A la caída de la noche, todas las cosas provistas de dos patas desaparecieron en el
interior de la nave. Las escotillas se cerraron. La larga nave en forma de torpedo se
elevó suavemente del suelo y se dirigió hacia el cielo, donde el sol brillaba aún
débilmente.
La primera consciencia de la nueva situación le llegó al bosque cuando las raíces
debajo de la nave informaron de un súbito descenso de la presión. Pasaron varias
horas antes de que llegara a la conclusión de que la nave enemiga había sido echada.
Y varias horas más antes de que se diera cuenta de que el uranio que permanecía aún
en el suelo debía ser retirado. Sus radiaciones se estaban extendiendo peligrosamente.
El accidente se produjo por una razón muy simple. El bosque había tomado aquella
substancia radiactiva de las rocas. Para librarse de ella, necesitaba tan solo introducirla
de nuevo en las más cercanas capas rocosas, particularmente las del tipo de roca que
absorbía la radiactividad. Para el bosque, la situación era tan obvia como esto.
Una hora después de que iniciara la realización de su plan, la explosión lanzó su hongo
hacia el espacio abierto.
Era algo que estaba mucho más allá de la capacidad de Comprensión del bosque. Ni
vio ni escuchó aquella colosal silueta portadora de muerte. Lo que experimentó fue sin
embargo suficiente. Un huracán arrasó kilómetros cuadrados de bosque. Las ondas de
calor y de radiación provocaron incendios que requirieron horas para ser extinguidos.
El miedo se apagó lentamente cuando recordó que también había ocurrido lo mismo la
otra vez. Pero más aguda que este recuerdo fue la visión de las posibilidades que abría
lo ocurrido... la naturaleza de tal oportunidad.
Poco después del amanecer del día siguiente, lanzó su ataque. Su víctima era el
bosque que - Según su desfalleciente memoria - había invadido originalmente su
territorio.
A lo largo de todo el frente que separaba a los dos colosos, entraron en erupción
pequeñas explosiones atómicas. La sólida barrera de árboles que formaban las
defensas exteriores del otro bosque se derrumbó ante los sucesivos ataques de tan
irresistible energía.
El enemigo, reaccionando normalmente, puso en marcha sus reservas de savia.
Cuando estaba plenamente dedicado a la gigantesca tarea de edificar una nueva
barrera, las bombas empezaron de nuevo a actuar. Las explosiones resultantes
destruyeron completamente las reservas de savia. Y el enemigo, no pudiendo
comprender lo que estaba ocurriendo, estuvo perdido desde aquel momento.
En la tierra de nadie donde habían actuado las bombas, el bosque atacante lanzó una
oleada de raíces. Cada vez que se manifestaba una resistencia, estallaba una nueva
bomba atómica. Poco después del siguiente mediodía una titánica explosión destruyó el
centro sensitivo de árboles del otro bosque... y la batalla finalizó.
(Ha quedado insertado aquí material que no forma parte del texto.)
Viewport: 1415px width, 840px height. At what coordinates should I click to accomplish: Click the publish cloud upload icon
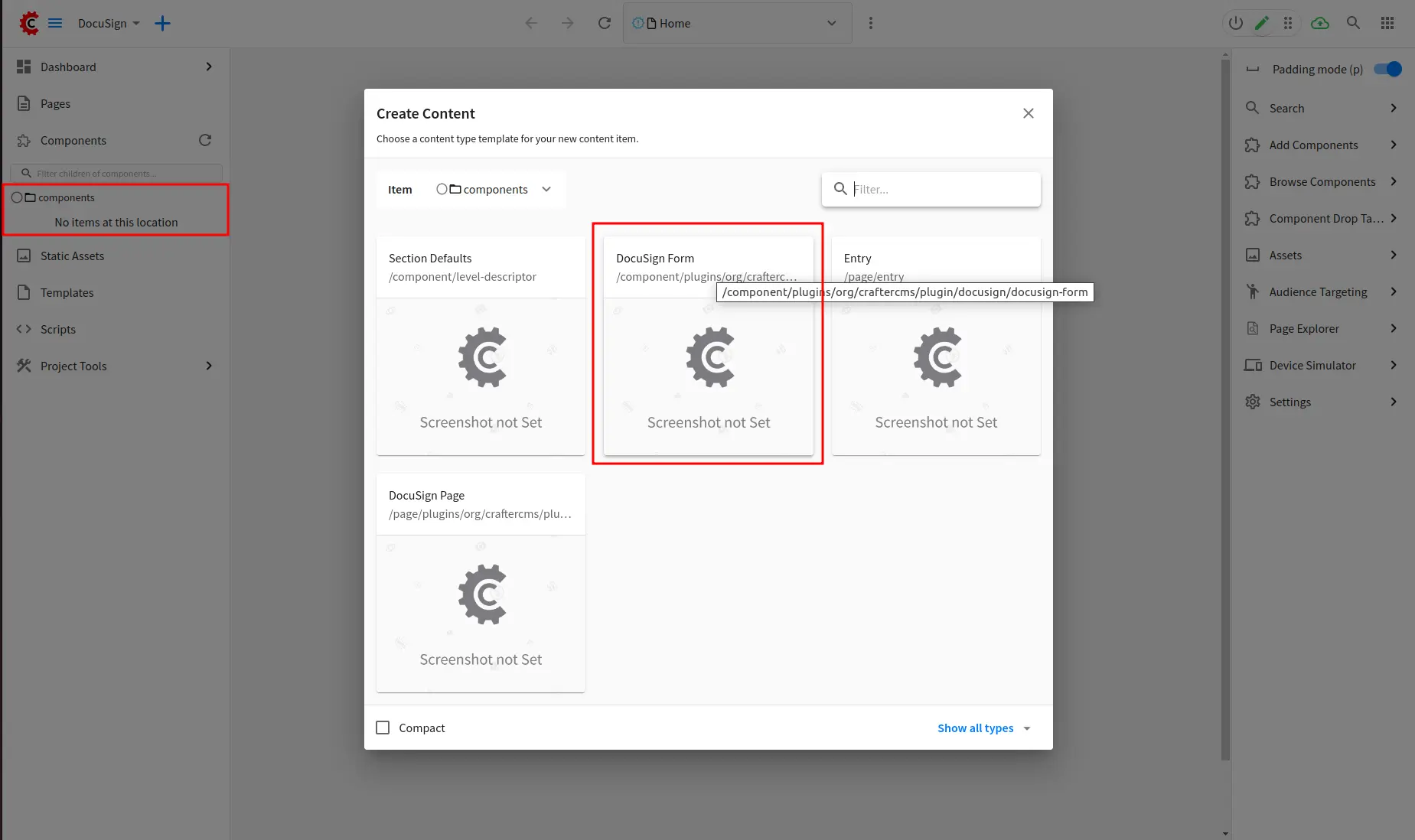(x=1320, y=23)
Se necesitaron meses para que el bosque creciera en el territorio de su derrotado
enemigo, arrancando sus agonizantes raíces, arrasando en su empuje los indefensos
árboles que habían quedado, y tomando posesión plena e indiscutida de su nuevo
territorio.
Una vez terminada la tarea, se volvió como una furia contra el bosque que lo
franqueaba por el otro lado. Una vez más, atacó con el trueno atómico, e intentó
abrumar a su adversario con una lluvia de fuego.
Fue respondido con igual fuerza. ¡Explosiones atómicas! Su conocimiento se había
difundido a través de la barrera de entrelazadas raíces que formaba la separación entre
los dos bosques.
Los dos monstruos se destruyeron mutuamente casi por completo. Cada uno de ellos
se convirtió en un vestigio, que tuvo que iniciar de nuevo el doloroso proceso de su
crecimiento. A medida que pasaban los años, el recuerdo de lo que había ocurrido se
fue desvaneciendo. Pero tampoco tenía importancia. Actualmente, las naves venían
muy a menudo. Y de todos modos, aunque el bosque hubiera recordado, sus bombas
atómicas no podían estallar en presencia de una nave.
La única forma que había de echar a las naves consistía en rodear cada nave
alienígena con un círculo de fino polvo radioactiva. Entonces, la nave absorbía el
material y se retiraba apresuradamente.
La victoria del bosque fue desde entonces tan simple como eso.